My words are inadequate to convey the trauma of these occasions. My father tried to shield me from witnessing my mother in this agitated state by putting me under the care of relatives during her initial reactions. Possibly for this reason I sometimes felt more like a spectator than part of the family. It's not that I didn't feel pain, but the pain I felt was more from seeing my mother's suffering than from my own.
The funerals for my mother's family were all held in the little town of Pauls Valley, Oklahoma, the family home, and they were no help at all. They seemed contrived to display and to dramatize the family's suffering. There always seemed to be a big turnout, perhaps because everyone knew they were in for a good show. The family members were all ushered down front, where they could be seen by everyone, and where they were close to the casket, containing the deceased's remains, prominently displayed at the front of the church.

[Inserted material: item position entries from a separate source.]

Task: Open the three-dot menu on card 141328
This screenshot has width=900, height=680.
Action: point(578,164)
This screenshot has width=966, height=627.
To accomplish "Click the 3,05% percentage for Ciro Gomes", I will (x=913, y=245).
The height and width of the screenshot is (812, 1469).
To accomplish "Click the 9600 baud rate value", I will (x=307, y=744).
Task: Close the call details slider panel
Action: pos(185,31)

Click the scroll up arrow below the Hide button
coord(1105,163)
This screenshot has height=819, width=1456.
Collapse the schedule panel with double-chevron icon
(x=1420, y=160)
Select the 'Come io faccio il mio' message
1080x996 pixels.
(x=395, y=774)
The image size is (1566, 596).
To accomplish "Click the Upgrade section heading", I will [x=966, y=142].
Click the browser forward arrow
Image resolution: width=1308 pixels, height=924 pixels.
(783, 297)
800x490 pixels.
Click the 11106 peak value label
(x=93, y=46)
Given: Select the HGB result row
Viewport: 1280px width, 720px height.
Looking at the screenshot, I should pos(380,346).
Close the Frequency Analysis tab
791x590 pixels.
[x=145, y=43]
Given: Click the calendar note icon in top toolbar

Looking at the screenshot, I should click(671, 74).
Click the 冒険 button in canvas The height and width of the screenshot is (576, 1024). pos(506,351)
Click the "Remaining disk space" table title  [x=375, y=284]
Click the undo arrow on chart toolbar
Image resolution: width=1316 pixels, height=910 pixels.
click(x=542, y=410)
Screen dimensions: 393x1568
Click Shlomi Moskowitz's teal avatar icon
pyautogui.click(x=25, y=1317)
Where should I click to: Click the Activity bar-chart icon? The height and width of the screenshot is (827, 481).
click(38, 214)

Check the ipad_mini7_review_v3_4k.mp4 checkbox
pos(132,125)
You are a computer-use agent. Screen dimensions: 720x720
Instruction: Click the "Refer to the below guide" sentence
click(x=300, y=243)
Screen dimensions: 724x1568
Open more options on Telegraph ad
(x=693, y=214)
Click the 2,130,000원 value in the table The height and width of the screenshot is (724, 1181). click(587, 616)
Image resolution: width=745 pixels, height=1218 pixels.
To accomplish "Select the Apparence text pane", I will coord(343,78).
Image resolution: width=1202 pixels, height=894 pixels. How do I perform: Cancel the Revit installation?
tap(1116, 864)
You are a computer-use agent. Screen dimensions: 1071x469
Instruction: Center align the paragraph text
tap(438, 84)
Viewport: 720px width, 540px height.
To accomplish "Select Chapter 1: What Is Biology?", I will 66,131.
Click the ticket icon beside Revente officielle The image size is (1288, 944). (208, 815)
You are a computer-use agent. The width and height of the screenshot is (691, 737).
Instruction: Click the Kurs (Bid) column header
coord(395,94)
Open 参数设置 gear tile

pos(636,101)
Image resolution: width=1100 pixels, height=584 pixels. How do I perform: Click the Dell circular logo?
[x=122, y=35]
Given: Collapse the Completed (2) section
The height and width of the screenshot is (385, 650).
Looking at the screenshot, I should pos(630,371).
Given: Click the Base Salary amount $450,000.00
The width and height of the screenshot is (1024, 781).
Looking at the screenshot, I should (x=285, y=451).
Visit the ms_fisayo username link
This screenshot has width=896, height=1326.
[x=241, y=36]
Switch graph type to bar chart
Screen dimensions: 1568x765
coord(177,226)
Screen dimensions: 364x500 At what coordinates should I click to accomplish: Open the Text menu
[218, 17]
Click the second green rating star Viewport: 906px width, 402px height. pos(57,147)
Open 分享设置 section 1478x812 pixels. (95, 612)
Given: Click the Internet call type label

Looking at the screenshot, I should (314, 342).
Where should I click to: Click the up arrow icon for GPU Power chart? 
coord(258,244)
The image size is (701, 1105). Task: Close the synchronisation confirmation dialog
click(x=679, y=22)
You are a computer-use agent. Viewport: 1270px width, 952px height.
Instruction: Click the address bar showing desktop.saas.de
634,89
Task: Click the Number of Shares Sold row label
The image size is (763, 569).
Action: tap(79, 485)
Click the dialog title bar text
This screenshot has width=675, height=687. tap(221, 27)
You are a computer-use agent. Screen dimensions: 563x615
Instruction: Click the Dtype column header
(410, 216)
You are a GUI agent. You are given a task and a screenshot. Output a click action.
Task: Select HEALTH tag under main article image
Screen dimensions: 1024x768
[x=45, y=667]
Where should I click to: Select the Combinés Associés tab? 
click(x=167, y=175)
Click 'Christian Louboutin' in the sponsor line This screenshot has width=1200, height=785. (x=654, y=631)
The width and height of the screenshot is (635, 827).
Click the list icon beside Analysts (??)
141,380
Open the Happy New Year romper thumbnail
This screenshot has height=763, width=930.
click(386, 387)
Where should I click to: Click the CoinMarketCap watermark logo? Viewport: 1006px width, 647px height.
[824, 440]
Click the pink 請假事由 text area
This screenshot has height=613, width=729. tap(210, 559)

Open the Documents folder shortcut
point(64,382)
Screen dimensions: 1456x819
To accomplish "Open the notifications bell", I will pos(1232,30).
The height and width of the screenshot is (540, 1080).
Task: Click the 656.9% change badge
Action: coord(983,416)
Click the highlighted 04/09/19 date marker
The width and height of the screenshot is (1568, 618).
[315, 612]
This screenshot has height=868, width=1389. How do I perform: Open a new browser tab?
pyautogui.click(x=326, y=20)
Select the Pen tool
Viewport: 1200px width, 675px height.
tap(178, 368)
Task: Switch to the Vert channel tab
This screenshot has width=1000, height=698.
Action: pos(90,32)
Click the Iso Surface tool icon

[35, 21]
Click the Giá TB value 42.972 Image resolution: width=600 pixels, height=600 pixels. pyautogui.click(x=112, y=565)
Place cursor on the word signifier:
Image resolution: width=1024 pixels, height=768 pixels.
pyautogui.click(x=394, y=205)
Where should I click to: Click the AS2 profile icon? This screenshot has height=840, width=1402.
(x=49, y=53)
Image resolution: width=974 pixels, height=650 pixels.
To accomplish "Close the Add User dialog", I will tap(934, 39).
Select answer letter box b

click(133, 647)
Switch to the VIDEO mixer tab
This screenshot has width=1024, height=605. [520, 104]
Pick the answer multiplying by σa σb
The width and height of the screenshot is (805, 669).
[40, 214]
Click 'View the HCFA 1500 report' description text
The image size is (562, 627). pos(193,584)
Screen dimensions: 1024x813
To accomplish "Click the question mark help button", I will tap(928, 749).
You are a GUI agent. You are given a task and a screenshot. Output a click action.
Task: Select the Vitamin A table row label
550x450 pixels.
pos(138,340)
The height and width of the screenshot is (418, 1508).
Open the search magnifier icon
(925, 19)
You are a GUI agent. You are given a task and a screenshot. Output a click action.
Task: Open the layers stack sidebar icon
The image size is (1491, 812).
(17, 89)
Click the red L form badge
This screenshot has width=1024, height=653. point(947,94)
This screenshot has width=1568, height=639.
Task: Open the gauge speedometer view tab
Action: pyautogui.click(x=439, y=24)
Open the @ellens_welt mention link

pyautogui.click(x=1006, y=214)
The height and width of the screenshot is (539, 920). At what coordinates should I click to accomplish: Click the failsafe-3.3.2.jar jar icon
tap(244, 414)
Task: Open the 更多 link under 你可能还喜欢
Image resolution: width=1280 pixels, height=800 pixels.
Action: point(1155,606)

The minister's sermons were all works of art, describing the deceased, how they were taken in the prime of life - in the case of my uncles - or after many years of devotion to their family - in my grandmother's case - and how they would be missed by their loving family, with a nod toward the family, seated at the front of the congregation. It seemed to me that the minister would go on and on until he got one or more of the family to break down and cry, as if he used this as a sign to guage his success.
To cap off the procedings, the casket would be opened and the congregation would all file by for one last look at the deceased. It was here that there was the most potential for fireworks. I think my mother surprised everyone though. She had too much sense of propriety to make a scene in public.
I hated this part of the funerals even more than the eulogies. The bodies looked unnatural. They certainly didn't resemble in any way the life and vitality of anyone in my family. One of my cousins, Homer Dean, who hated those Pauls Valley funerals even more than me, told me about going to our grandmother's funeral. Now Homer loved Grandmother probably as much as any of us grandchildren, having spent every summer with her from the age of seven up through high school. Anyway, when it came time to go up and view her body, Homer stepped out of line and walked to the back of the church. Seeing this, Homer's younger brother Steve went over and asked Homer why he didn't go forward with the ohers.
Homer replied, "I'm not going up there. It's barbaric."
Then Steve said, "Well, if you're not going, neither am I."
Seeing his sons standing at the back of the church, my uncle Thurman walked over and said, "You two should walk by the casket. It's the proper thing to do."
Homer told his father, "Well, I'm not going."
And Steve chimed in, "I'm not going either."
At that Thurman just sighed, and the three of them stood there together until the end of the service.